(Available data)
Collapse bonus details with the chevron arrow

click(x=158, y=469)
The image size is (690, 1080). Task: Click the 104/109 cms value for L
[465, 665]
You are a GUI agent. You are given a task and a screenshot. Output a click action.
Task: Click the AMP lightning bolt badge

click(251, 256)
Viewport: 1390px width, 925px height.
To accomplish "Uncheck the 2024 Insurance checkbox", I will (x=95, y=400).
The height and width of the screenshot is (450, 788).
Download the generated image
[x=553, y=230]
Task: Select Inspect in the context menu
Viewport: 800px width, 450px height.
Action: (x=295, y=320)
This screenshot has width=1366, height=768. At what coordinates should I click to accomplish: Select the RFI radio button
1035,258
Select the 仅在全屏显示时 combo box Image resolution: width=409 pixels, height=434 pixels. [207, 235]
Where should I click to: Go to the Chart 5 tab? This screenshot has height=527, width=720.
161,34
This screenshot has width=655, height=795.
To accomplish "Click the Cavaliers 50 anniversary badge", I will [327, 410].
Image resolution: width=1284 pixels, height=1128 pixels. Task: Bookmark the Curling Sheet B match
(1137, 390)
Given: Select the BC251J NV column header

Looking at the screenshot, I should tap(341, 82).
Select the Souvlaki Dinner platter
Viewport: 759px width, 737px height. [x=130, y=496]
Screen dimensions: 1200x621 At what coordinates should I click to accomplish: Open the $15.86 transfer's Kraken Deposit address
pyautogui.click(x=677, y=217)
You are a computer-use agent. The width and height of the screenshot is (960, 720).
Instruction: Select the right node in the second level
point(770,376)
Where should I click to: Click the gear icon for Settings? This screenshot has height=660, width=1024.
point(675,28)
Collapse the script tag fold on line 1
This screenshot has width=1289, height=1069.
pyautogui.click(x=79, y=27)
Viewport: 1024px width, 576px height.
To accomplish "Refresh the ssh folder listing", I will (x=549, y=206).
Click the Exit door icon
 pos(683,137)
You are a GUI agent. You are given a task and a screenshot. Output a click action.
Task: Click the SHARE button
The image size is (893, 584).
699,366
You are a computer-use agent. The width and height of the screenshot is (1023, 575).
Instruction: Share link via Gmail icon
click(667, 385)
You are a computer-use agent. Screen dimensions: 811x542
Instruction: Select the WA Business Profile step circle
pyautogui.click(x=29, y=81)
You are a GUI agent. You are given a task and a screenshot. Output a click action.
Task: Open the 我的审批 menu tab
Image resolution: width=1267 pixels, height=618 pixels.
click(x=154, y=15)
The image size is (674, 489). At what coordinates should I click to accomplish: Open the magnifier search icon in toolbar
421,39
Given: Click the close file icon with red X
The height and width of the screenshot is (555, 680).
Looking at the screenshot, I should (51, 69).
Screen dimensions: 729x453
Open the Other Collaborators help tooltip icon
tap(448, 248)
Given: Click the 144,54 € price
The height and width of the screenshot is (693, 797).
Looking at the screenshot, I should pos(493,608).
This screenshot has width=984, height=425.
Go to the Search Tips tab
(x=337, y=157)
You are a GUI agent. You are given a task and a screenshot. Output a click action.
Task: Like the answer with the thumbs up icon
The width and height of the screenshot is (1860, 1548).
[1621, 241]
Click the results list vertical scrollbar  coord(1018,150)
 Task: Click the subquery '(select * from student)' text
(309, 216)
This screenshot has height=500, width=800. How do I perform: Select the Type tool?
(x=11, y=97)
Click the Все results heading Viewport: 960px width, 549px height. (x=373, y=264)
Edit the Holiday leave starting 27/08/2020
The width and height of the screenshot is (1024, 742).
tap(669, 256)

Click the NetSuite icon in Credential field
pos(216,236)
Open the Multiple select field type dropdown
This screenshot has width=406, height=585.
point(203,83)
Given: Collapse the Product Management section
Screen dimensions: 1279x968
(End Available data)
» How to complete this task: Where a line of the material holds the word "will", copy that line.

» Response to the exercise:
To accomplish "Uncheck the 2024 Insurance checkbox", I will (x=95, y=400).
To accomplish "Click the Cavaliers 50 anniversary badge", I will [327, 410].
To accomplish "Refresh the ssh folder listing", I will (x=549, y=206).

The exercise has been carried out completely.